Frequently Asked Questions

How do I turn my face-to-face course into an online course?

In general, your curriculum will require some redesign in order to take advantage of the unique online learning environment. The degree to which course materials and resources will need to be redesigned will vary according to the type and complexity of the course. See the "Course Design 101" section on the menu for help preparing your course materials. Additionally, personalized assistance is available from the Office of Teaching and Learning; we have staff that can work directly with you to prepare your materials.

How do I know that my students are understanding the material? How do I know my students are participating?

In general, many of the same principles of engaging student interaction and monitoring learning that instructors rely upon in the traditional classroom are also true online. Provide opportunities, and even require that students submit evidence of their participation (either through live chat or discussion board posts or even through written work) and provide multiple forms of assessment (quizzes, projects, reflection papers or essays). For detailed information, the following portions of this site are especially recommended:

How do I assess my students?

In general, many of the same principles of engaging student interaction and monitoring learning that instructors rely upon in the traditional classroom are also true online. Provide opportunities, and even require that students submit evidence of their participation (either through live chat or discussion board posts or even through written work) and provide multiple forms of assessment (quizzes, projects, reflection papers or essays). For detailed information, the following portions of this site are especially recommended:

Also, don't forget to check out the "Grading & Reporting" section under "Course Maintenance" for information about reporting grades and performance to the University.

How do students get access to my class in Blackboard?
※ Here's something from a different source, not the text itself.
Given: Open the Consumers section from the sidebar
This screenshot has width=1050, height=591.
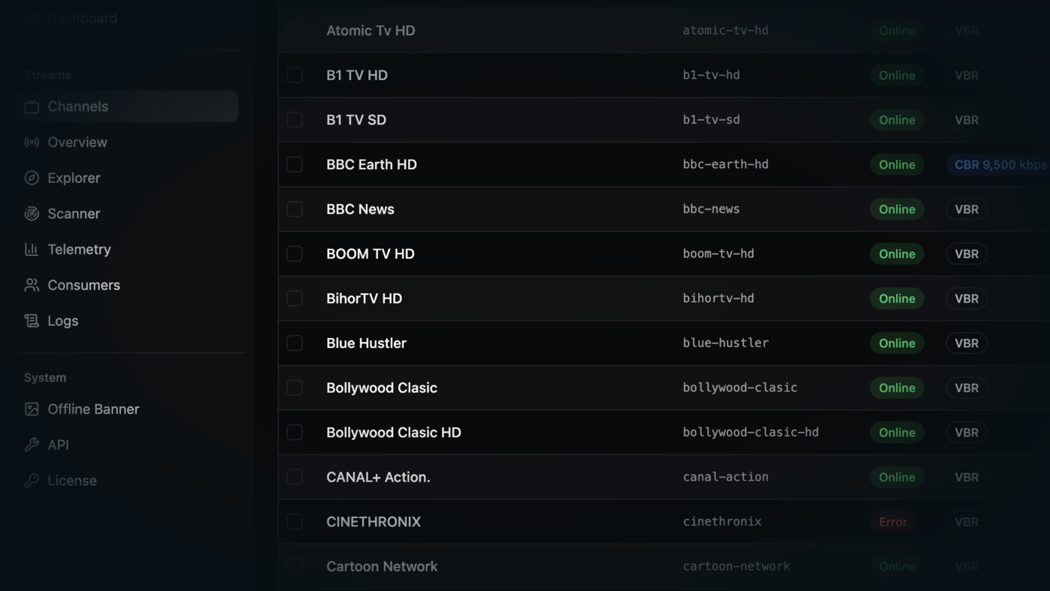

How are they notified?

Your students will automatically be added to your Blackboard roster when they register for your course through Campus Connection. Please note that students who add your course after the registration period of the course term may not automatically be added to your Blackboard roster. As the Instructor, you are advised to periodically compare your Campus Connection course roster to your Blackboard roster and adjust student permissions and/or remove students who have dropped.

Where can I find help in writing multiple choice questions for an exam?

Vanderbilt University's Center for Teaching has a great resource for creating multiple choice test questions.

How do I report grades to the University?

Complete information about NDSU grading policies, deadlines and procedures can be found in the "Course Maintenance" section of this site.

How do students evaluate my course? Where do I get a copy of the course evaluation for my course site in Blackboard?

Complete information about evaluation policies and procedures for courses can be found in the "Course Maintenance" section of this site.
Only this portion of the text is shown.